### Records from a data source

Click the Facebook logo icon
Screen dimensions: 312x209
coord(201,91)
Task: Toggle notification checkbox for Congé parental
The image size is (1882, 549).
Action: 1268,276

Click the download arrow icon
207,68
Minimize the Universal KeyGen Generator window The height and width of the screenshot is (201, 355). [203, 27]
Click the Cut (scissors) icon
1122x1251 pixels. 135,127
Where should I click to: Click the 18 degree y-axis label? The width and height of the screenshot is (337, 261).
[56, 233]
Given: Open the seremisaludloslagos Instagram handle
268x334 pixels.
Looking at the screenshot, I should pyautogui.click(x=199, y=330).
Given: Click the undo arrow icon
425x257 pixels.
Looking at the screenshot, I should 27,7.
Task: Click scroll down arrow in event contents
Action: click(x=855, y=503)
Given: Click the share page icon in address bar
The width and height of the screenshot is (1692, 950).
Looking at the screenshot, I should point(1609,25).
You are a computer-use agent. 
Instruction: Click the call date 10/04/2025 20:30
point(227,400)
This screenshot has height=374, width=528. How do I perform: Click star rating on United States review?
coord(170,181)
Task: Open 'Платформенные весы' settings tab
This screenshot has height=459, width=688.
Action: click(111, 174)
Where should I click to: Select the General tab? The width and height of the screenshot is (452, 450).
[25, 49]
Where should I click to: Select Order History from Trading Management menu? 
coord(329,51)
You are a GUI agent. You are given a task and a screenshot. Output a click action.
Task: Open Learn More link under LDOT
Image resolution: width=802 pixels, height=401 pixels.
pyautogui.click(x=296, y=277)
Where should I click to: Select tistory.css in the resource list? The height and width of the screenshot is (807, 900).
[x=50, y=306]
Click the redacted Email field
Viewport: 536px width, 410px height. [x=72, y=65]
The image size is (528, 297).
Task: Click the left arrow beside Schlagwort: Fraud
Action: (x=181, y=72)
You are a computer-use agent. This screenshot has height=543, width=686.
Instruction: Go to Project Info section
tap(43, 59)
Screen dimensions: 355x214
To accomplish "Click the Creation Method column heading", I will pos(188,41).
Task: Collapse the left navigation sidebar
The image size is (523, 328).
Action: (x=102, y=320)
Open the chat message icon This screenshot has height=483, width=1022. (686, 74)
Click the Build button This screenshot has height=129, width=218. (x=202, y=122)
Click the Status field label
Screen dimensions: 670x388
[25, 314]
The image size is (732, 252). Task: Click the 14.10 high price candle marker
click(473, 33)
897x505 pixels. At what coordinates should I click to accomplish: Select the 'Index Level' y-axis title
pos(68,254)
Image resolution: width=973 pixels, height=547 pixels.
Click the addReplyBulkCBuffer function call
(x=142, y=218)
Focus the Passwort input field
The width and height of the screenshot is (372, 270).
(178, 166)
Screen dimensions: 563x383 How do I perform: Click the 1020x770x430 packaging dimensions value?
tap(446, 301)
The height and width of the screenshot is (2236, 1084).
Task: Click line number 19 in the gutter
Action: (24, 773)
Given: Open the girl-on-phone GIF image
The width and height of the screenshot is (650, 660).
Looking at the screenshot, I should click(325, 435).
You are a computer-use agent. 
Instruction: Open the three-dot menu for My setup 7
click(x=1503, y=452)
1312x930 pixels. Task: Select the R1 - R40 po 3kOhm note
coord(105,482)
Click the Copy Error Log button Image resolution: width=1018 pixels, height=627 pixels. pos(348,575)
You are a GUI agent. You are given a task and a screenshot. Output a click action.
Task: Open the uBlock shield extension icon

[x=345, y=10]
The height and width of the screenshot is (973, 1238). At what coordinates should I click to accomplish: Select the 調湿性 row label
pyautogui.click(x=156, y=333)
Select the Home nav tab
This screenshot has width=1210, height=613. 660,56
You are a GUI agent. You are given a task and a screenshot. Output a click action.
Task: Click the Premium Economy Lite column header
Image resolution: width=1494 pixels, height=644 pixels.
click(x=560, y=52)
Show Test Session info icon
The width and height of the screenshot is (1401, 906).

### WORK TO BE COMPLETED
Retype every line of the data above exactly.

### RESPONSE BELOW
Click the Facebook logo icon
Screen dimensions: 312x209
coord(201,91)
Task: Toggle notification checkbox for Congé parental
The image size is (1882, 549).
Action: 1268,276

Click the download arrow icon
207,68
Minimize the Universal KeyGen Generator window The height and width of the screenshot is (201, 355). [203, 27]
Click the Cut (scissors) icon
1122x1251 pixels. 135,127
Where should I click to: Click the 18 degree y-axis label? The width and height of the screenshot is (337, 261).
[56, 233]
Given: Open the seremisaludloslagos Instagram handle
268x334 pixels.
Looking at the screenshot, I should pyautogui.click(x=199, y=330).
Given: Click the undo arrow icon
425x257 pixels.
Looking at the screenshot, I should 27,7.
Task: Click scroll down arrow in event contents
Action: click(x=855, y=503)
Given: Click the share page icon in address bar
The width and height of the screenshot is (1692, 950).
Looking at the screenshot, I should point(1609,25).
You are a computer-use agent. 
Instruction: Click the call date 10/04/2025 20:30
point(227,400)
This screenshot has height=374, width=528. How do I perform: Click star rating on United States review?
coord(170,181)
Task: Open 'Платформенные весы' settings tab
This screenshot has height=459, width=688.
Action: click(111, 174)
Where should I click to: Select the General tab? The width and height of the screenshot is (452, 450).
[25, 49]
Where should I click to: Select Order History from Trading Management menu? 
coord(329,51)
You are a GUI agent. You are given a task and a screenshot. Output a click action.
Task: Open Learn More link under LDOT
Image resolution: width=802 pixels, height=401 pixels.
pyautogui.click(x=296, y=277)
Where should I click to: Select tistory.css in the resource list? The height and width of the screenshot is (807, 900).
[x=50, y=306]
Click the redacted Email field
Viewport: 536px width, 410px height. [x=72, y=65]
The image size is (528, 297).
Task: Click the left arrow beside Schlagwort: Fraud
Action: (x=181, y=72)
You are a computer-use agent. This screenshot has height=543, width=686.
Instruction: Go to Project Info section
tap(43, 59)
Screen dimensions: 355x214
To accomplish "Click the Creation Method column heading", I will pos(188,41).
Task: Collapse the left navigation sidebar
The image size is (523, 328).
Action: (x=102, y=320)
Open the chat message icon This screenshot has height=483, width=1022. (686, 74)
Click the Build button This screenshot has height=129, width=218. (x=202, y=122)
Click the Status field label
Screen dimensions: 670x388
[25, 314]
The image size is (732, 252). Task: Click the 14.10 high price candle marker
click(473, 33)
897x505 pixels. At what coordinates should I click to accomplish: Select the 'Index Level' y-axis title
pos(68,254)
Image resolution: width=973 pixels, height=547 pixels.
Click the addReplyBulkCBuffer function call
(x=142, y=218)
Focus the Passwort input field
The width and height of the screenshot is (372, 270).
(178, 166)
Screen dimensions: 563x383 How do I perform: Click the 1020x770x430 packaging dimensions value?
tap(446, 301)
The height and width of the screenshot is (2236, 1084).
Task: Click line number 19 in the gutter
Action: (24, 773)
Given: Open the girl-on-phone GIF image
The width and height of the screenshot is (650, 660).
Looking at the screenshot, I should click(325, 435).
You are a computer-use agent. 
Instruction: Open the three-dot menu for My setup 7
click(x=1503, y=452)
1312x930 pixels. Task: Select the R1 - R40 po 3kOhm note
coord(105,482)
Click the Copy Error Log button Image resolution: width=1018 pixels, height=627 pixels. pos(348,575)
You are a GUI agent. You are given a task and a screenshot. Output a click action.
Task: Open the uBlock shield extension icon

[x=345, y=10]
The height and width of the screenshot is (973, 1238). At what coordinates should I click to accomplish: Select the 調湿性 row label
pyautogui.click(x=156, y=333)
Select the Home nav tab
This screenshot has width=1210, height=613. 660,56
You are a GUI agent. You are given a task and a screenshot. Output a click action.
Task: Click the Premium Economy Lite column header
Image resolution: width=1494 pixels, height=644 pixels.
click(x=560, y=52)
Show Test Session info icon
The width and height of the screenshot is (1401, 906).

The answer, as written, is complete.